-- Begin --

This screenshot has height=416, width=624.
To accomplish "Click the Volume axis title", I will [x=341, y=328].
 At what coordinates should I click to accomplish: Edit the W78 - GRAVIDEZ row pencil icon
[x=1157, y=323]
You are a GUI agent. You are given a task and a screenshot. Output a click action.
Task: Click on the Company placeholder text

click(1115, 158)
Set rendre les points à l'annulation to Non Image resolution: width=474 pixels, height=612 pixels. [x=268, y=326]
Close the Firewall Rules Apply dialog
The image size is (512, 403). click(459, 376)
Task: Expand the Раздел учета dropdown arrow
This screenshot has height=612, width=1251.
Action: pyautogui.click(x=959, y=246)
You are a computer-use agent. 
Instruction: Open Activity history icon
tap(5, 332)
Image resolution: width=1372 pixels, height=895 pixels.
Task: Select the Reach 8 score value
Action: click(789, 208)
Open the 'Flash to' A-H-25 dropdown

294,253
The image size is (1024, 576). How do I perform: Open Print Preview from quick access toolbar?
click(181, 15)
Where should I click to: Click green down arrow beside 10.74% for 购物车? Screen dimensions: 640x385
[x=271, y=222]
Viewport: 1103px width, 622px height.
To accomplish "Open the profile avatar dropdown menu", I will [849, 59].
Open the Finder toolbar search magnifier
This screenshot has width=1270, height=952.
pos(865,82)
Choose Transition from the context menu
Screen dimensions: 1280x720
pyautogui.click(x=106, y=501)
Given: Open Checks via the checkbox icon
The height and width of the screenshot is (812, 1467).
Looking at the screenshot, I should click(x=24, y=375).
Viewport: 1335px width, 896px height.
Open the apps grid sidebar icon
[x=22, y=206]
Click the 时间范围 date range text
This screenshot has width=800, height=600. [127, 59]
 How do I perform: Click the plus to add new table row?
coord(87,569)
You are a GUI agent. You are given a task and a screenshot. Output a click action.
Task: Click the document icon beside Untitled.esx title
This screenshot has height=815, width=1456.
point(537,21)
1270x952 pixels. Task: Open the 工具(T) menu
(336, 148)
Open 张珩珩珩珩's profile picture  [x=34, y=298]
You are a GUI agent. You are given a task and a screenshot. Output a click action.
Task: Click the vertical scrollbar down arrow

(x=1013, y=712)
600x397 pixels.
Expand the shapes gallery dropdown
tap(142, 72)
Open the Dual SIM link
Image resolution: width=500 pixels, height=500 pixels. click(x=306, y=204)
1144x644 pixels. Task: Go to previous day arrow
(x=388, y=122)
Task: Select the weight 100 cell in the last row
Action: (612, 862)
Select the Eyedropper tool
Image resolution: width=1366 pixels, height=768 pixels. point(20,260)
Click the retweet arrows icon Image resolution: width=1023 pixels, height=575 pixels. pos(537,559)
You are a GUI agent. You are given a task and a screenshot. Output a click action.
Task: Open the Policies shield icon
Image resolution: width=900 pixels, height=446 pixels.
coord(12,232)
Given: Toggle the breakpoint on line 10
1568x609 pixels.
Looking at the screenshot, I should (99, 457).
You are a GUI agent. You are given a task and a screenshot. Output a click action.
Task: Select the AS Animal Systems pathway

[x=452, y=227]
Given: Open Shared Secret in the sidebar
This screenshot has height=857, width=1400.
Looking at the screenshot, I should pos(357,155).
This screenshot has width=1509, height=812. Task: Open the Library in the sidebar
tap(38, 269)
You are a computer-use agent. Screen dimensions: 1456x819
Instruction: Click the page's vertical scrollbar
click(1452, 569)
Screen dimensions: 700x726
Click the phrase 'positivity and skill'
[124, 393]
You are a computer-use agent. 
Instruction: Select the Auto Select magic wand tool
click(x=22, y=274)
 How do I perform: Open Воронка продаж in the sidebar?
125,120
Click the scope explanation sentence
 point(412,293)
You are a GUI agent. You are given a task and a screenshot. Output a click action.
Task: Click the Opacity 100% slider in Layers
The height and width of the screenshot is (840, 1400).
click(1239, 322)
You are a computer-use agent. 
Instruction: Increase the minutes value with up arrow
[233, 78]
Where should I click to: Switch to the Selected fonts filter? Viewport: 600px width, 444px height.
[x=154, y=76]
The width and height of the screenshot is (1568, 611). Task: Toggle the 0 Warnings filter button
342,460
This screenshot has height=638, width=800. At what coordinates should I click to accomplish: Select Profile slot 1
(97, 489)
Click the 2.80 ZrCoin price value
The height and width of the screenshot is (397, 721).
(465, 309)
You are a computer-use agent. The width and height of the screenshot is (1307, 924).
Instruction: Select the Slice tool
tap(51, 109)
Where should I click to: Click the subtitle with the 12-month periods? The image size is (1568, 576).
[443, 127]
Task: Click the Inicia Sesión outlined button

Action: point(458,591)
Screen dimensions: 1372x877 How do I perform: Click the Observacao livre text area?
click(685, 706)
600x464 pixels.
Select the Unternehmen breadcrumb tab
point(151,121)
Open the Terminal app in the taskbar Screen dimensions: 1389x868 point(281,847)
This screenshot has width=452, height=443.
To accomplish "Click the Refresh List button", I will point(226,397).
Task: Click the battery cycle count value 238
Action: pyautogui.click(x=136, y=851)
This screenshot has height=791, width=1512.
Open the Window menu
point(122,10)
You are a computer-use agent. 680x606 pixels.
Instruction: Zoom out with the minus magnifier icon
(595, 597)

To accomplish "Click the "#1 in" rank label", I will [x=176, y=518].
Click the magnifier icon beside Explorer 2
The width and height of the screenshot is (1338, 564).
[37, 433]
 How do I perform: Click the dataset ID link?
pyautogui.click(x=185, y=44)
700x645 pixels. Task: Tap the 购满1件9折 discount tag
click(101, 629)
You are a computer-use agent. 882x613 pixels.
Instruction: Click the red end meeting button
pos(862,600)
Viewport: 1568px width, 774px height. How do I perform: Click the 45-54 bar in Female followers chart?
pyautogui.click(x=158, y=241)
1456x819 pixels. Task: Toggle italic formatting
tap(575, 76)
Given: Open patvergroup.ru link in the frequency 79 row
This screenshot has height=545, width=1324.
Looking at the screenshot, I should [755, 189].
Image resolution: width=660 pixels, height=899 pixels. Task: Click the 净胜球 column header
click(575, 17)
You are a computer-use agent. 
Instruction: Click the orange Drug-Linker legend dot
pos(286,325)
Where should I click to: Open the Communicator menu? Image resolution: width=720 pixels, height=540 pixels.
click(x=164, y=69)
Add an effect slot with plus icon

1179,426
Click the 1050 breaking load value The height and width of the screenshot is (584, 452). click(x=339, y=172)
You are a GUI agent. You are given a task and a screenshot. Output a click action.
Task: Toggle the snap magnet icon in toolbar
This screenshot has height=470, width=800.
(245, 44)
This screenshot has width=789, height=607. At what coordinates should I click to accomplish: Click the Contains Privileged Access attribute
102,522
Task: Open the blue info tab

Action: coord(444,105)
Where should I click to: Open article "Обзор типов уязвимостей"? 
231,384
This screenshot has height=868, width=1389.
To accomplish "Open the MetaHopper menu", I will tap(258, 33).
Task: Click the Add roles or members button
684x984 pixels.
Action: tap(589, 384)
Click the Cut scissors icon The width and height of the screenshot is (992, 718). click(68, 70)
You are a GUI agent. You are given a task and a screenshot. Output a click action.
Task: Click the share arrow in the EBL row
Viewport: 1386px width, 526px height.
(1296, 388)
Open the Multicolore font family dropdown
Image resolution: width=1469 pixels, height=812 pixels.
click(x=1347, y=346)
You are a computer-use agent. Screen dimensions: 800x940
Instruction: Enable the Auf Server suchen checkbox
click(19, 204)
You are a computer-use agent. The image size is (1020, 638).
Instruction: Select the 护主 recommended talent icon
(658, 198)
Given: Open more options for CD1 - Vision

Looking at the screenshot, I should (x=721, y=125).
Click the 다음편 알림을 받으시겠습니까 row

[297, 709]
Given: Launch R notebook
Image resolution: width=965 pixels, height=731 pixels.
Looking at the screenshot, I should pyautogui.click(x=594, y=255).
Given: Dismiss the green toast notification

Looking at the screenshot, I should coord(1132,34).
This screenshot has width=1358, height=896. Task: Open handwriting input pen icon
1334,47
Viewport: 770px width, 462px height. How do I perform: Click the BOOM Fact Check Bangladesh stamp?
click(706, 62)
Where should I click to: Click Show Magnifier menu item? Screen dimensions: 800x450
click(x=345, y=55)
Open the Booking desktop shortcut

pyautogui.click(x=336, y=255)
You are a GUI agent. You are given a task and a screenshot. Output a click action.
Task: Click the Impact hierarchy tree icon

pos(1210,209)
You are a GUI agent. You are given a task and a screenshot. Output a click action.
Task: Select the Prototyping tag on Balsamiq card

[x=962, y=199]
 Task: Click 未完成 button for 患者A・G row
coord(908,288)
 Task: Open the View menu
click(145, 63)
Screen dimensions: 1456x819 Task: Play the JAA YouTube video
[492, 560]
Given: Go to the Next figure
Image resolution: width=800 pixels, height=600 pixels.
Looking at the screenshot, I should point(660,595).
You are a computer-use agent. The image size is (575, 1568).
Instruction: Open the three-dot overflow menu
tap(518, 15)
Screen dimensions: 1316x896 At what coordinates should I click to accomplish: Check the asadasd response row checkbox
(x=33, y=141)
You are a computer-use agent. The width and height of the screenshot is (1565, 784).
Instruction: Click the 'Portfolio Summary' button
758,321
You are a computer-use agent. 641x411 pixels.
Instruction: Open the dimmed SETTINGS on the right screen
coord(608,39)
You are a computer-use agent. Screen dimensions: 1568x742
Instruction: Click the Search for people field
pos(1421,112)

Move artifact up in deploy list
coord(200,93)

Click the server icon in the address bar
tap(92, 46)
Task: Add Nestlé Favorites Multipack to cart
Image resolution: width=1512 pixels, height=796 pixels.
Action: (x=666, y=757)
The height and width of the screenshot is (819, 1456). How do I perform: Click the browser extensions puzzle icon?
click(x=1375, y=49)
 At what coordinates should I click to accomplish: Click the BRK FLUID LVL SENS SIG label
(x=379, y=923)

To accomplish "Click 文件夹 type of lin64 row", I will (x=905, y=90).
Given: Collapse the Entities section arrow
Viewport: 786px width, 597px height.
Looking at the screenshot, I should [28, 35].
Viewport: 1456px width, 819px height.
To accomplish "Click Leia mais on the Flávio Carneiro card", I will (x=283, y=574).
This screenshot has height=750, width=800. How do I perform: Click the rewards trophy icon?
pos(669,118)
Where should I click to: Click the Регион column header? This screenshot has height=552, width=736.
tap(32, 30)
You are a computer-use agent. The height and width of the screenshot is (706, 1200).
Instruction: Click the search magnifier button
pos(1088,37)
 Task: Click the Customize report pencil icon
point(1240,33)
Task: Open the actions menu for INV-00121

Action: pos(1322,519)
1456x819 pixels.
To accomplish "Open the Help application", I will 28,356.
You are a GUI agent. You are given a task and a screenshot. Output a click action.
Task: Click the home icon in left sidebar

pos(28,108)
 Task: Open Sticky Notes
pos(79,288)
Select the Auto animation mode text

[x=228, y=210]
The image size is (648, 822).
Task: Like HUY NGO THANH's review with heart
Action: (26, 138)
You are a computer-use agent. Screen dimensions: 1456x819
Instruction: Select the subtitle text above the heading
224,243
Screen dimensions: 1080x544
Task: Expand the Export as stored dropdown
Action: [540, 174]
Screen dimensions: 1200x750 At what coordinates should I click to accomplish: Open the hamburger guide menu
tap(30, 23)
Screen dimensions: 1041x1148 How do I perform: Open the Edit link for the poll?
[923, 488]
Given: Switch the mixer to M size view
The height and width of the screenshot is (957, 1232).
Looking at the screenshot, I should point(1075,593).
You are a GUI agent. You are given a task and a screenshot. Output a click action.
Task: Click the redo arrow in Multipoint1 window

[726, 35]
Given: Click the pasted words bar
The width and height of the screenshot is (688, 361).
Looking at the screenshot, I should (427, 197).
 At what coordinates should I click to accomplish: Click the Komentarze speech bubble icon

-- End --

__EXERCISE AIM__. Lay out the part of the items that opens with the line containing "Click the scope explanation sentence" and closes with the line containing "tap(51, 109)" as a Markdown table. Use the columns Row and Item line, give each line a row number, and leave out blank lines.

__CORRECT RESPONSE__.
| Row | Item line |
|---|---|
| 1 | Click the scope explanation sentence |
| 2 |  point(412,293) |
| 3 | You are a GUI agent. You are given a task and a screenshot. Output a click action. |
| 4 | Task: Click the Opacity 100% slider in Layers |
| 5 | The height and width of the screenshot is (840, 1400). |
| 6 | click(1239, 322) |
| 7 | You are a computer-use agent.  |
| 8 | Instruction: Increase the minutes value with up arrow |
| 9 | [233, 78] |
| 10 | Where should I click to: Switch to the Selected fonts filter? Viewport: 600px width, 444px height. |
| 11 | [x=154, y=76] |
| 12 | The width and height of the screenshot is (1568, 611). Task: Toggle the 0 Warnings filter button |
| 13 | 342,460 |
| 14 | This screenshot has height=638, width=800. At what coordinates should I click to accomplish: Select Profile slot 1 |
| 15 | (97, 489) |
| 16 | Click the 2.80 ZrCoin price value |
| 17 | The height and width of the screenshot is (397, 721). |
| 18 | (465, 309) |
| 19 | You are a computer-use agent. The width and height of the screenshot is (1307, 924). |
| 20 | Instruction: Select the Slice tool |
| 21 | tap(51, 109) |